EXERCISE DIRECTIONS. Reproduce the material below verbatim, from its first line through the line containing "Looking at the screenshot, I should click(x=99, y=592).", with both of those lines included.

DATASET EXTRACT.

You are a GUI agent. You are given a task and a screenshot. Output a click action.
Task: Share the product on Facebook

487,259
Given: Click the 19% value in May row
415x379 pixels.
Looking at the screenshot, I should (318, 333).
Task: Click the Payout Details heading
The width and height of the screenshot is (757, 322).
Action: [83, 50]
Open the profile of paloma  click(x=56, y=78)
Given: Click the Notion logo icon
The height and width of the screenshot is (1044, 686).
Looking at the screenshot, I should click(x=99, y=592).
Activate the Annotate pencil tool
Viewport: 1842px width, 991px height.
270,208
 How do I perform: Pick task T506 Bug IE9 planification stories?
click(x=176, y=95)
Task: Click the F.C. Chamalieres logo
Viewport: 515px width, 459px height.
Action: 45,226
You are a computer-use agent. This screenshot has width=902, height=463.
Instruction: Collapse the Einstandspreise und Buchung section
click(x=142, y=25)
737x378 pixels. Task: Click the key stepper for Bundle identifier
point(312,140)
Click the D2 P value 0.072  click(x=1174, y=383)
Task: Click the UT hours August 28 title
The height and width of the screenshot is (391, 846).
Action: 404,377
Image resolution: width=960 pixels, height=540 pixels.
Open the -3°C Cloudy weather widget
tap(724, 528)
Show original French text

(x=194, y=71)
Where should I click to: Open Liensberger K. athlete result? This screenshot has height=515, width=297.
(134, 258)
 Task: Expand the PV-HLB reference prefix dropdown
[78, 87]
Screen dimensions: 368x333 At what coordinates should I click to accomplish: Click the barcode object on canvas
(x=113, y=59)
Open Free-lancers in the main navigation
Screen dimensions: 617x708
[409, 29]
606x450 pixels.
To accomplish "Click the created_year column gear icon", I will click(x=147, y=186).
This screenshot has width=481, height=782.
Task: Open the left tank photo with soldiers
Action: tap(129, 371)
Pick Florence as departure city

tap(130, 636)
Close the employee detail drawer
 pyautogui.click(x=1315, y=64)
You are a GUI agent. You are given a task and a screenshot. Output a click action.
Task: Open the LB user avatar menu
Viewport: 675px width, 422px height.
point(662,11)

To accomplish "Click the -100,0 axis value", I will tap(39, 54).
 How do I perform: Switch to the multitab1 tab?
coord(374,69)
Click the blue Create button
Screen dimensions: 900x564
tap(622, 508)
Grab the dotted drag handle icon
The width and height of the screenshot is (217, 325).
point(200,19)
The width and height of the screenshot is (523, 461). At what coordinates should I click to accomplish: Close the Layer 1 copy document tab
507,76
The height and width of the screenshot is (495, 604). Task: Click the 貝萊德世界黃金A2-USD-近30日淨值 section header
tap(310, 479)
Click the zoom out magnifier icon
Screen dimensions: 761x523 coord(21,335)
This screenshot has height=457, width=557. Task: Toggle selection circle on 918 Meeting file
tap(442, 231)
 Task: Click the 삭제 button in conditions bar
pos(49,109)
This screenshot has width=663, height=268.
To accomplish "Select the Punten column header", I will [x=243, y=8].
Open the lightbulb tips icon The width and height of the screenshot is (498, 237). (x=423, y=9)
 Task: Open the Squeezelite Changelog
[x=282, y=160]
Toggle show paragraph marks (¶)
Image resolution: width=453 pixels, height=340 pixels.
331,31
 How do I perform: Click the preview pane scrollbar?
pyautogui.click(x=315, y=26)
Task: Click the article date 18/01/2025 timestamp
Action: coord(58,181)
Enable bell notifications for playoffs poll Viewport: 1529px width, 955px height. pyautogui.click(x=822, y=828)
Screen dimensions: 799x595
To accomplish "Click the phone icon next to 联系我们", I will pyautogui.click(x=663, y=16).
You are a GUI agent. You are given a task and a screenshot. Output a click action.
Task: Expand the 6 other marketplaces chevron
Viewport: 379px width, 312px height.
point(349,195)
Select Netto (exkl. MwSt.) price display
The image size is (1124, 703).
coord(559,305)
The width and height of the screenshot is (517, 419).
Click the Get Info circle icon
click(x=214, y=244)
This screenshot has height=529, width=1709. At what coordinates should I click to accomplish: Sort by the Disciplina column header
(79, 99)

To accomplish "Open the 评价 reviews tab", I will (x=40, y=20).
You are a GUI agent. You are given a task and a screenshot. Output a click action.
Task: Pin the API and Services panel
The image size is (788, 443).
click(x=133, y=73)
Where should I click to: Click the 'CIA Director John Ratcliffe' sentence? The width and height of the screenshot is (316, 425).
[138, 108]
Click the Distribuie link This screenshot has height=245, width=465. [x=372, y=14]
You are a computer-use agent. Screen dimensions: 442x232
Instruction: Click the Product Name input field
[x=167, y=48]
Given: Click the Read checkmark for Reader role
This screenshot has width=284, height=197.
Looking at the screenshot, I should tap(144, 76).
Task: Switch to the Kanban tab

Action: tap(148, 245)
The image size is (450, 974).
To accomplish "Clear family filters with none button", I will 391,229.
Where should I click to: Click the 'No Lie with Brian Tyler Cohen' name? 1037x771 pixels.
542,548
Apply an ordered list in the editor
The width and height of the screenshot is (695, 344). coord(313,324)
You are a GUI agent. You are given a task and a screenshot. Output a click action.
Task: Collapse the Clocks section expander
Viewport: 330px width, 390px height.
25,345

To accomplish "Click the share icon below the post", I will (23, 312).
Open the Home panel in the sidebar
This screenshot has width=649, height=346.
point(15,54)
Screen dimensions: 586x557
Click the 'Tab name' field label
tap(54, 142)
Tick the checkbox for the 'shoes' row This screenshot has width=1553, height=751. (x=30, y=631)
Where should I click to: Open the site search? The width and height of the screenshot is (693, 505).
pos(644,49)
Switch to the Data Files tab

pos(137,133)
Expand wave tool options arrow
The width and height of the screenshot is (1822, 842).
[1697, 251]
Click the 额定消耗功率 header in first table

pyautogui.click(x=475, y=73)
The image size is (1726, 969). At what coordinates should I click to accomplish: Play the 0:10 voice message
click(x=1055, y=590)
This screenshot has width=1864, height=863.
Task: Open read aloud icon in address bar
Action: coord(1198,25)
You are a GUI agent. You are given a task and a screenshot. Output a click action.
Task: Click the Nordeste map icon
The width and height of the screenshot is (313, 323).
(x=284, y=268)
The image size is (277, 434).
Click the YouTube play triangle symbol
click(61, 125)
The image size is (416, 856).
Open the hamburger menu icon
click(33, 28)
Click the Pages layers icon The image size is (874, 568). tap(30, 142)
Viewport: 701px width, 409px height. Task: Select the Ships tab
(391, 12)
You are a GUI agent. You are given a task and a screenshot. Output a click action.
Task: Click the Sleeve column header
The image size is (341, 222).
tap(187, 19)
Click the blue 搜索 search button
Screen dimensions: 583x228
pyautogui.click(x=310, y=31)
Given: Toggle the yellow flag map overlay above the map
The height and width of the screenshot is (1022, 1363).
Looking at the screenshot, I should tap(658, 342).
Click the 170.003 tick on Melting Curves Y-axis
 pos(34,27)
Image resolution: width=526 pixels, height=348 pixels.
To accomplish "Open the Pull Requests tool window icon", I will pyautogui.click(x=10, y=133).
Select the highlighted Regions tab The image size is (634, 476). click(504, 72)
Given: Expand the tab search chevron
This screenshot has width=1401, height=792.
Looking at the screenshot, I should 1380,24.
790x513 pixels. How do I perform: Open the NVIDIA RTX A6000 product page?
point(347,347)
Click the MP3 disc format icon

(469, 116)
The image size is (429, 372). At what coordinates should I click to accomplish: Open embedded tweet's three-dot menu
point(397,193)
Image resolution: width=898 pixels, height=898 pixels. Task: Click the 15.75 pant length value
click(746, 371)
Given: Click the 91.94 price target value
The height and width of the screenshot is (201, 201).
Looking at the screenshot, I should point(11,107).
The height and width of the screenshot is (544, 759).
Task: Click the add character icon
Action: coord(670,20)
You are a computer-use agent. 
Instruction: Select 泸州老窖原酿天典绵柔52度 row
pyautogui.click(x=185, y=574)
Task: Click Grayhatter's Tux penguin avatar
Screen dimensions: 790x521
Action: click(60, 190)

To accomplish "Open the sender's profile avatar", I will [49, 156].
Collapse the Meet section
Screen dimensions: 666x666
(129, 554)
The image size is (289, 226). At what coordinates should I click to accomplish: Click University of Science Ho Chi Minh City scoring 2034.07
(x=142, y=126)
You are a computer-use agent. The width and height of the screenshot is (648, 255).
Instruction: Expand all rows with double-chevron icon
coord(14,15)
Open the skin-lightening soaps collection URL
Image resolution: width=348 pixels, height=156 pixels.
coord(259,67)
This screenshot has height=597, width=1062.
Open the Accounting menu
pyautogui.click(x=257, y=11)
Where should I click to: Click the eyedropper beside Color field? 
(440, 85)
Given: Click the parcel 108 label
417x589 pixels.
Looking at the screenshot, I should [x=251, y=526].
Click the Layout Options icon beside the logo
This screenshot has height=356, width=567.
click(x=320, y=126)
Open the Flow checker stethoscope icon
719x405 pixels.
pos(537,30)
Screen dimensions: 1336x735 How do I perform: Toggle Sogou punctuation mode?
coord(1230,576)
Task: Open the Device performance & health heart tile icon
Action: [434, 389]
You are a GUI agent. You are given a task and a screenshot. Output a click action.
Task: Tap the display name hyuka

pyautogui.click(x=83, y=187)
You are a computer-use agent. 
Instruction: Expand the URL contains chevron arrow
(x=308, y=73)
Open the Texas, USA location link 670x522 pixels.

RESULT OF THIS EXERCISE.
You are a GUI agent. You are given a task and a screenshot. Output a click action.
Task: Share the product on Facebook

487,259
Given: Click the 19% value in May row
415x379 pixels.
Looking at the screenshot, I should (318, 333).
Task: Click the Payout Details heading
The width and height of the screenshot is (757, 322).
Action: [83, 50]
Open the profile of paloma  click(x=56, y=78)
Given: Click the Notion logo icon
The height and width of the screenshot is (1044, 686).
Looking at the screenshot, I should click(x=99, y=592).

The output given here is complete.